Sur les marchés artisanaux, acheteurs locaux et touristes étrangers sont généralement fascinés par la transformation de la corne en bijoux divers, en couverts ou en objets décoratifs en tout genre et en jouets. Des bagues, des colliers, des bracelets, des pendentifs, des boucles d’oreilles, des cendriers, des dés, des dominos etc. Il n’y a presque pas de limite pour la transformation des cornes à zébu dans la Grande Ile.

Toutefois, au cours des derniers mois, les artisans se plaignent : « Les matières premières sont de plus en plus rares et coûtent de plus en plus chères, en raison des exportations de cornes de zébu vers la Chine », explique Hanta, commerçante, qui est régulièrement informée des difficultés rencontrées par les artisans pour se procurer de cornes.

Ces difficultés sont nécessairement répercutées sur le prix de vente des produits artisanaux en cornes de zébu.

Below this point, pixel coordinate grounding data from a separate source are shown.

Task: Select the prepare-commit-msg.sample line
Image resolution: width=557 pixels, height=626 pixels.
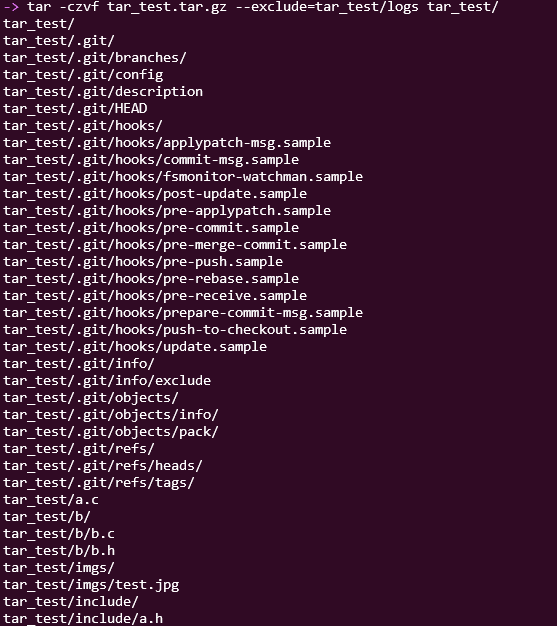Action: pos(183,313)
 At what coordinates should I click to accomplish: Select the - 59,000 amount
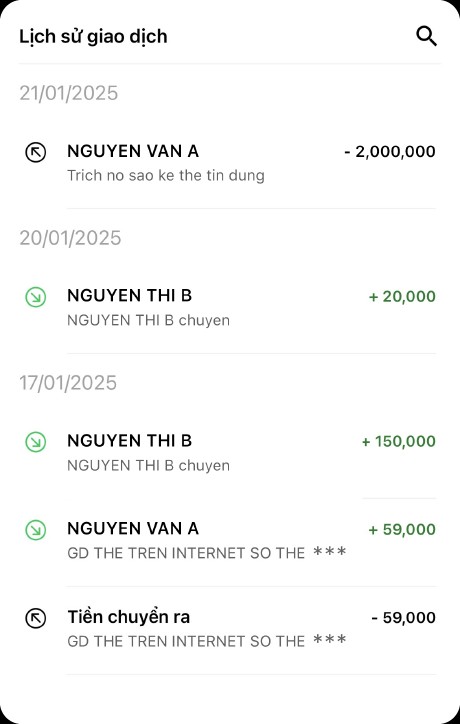[404, 618]
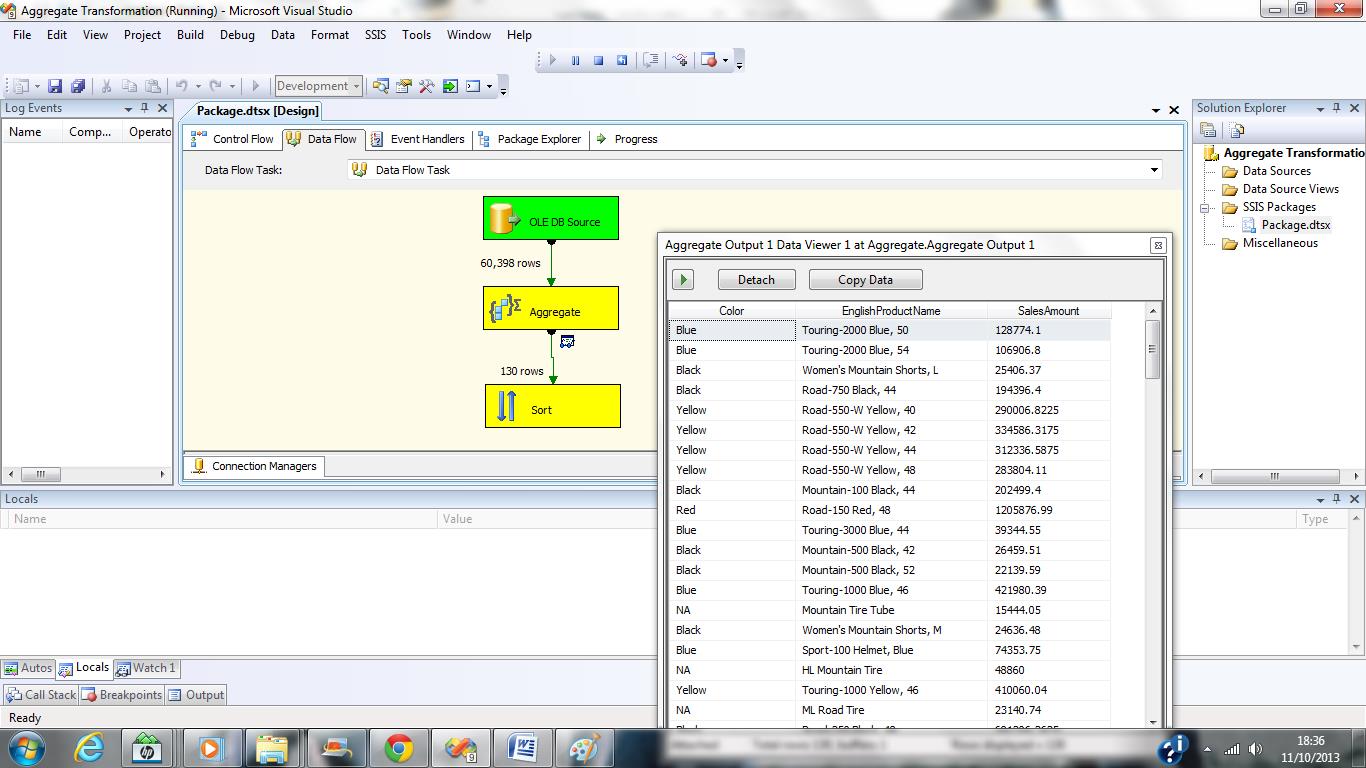This screenshot has width=1366, height=768.
Task: Stop debugging with the stop icon
Action: 598,61
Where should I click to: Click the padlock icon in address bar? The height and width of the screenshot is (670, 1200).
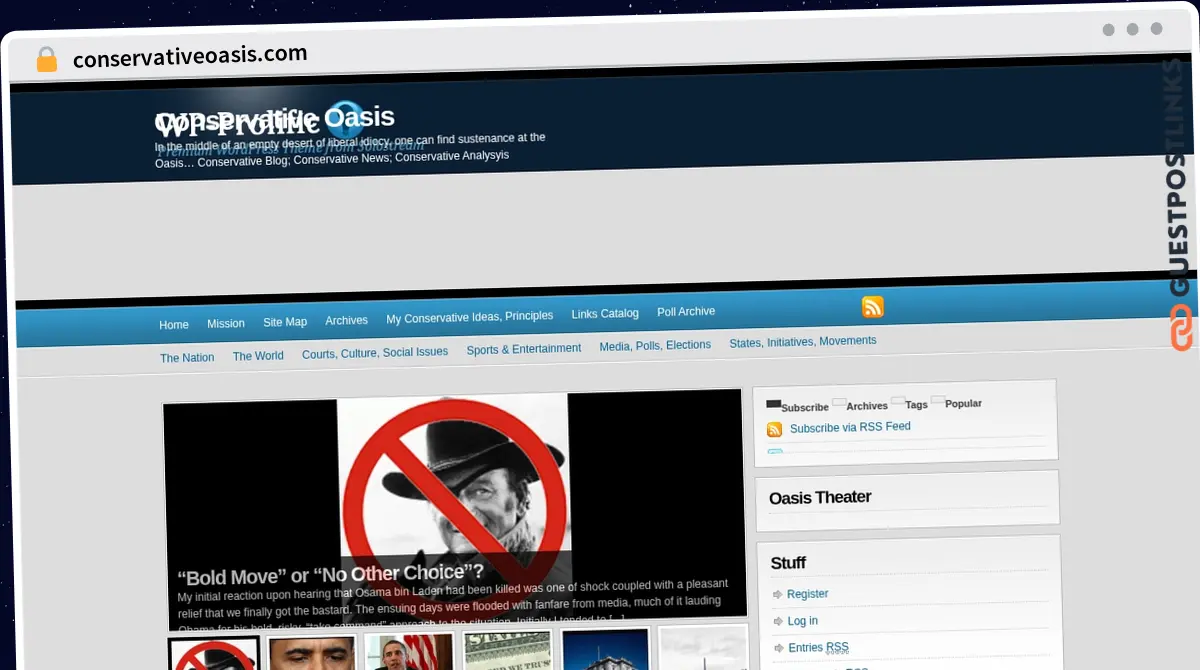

Pourtant, ces produits continuent d’attirer. Les louches et autres couverts en cornes sont omniprésents dans la plupart des foyers malgaches, pour des raisons pratiques et esthétiques. Faciles à manier, de faible poids, mais pourtant assez résistants, et vendus à des prix abordables depuis des décennies, les ustensiles de cuisine fabriqués en cornes étaient depuis longtemps très familiers dans les foyers à travers le pays. Mais la donne risque de changer avec les exportations de cornes.

Anthropologues et sociologues réfléchissent sur la question. « Les exportations de cornes vers la Chine m’attriste. Notez que pour nous Malgaches, le zébu est un animal emblématique, présent dans tous les aspects de la vie, pour ne citer que les naissances ou autres festivités ainsi que les funérailles. Notez aussi, que pour un bœuf abattu, pratiquement rien ne se perd, que ce soit pour l’alimentation ou pour la transformation en produits artisanaux, mais avec les exportations, toutes ces pratiques risquent la désacralisation », a réagi un artiste.

En attendant d’éventuelle prise de conscience, les artisans, les commerçants et les consommateurs devront s’adapter à la nouvelle situation. D’autant que les exportateurs et les collecteurs ne pensent pas pour le moment lâcher ce nouveau filon assez juteux, en raison de la forte demande en Chine.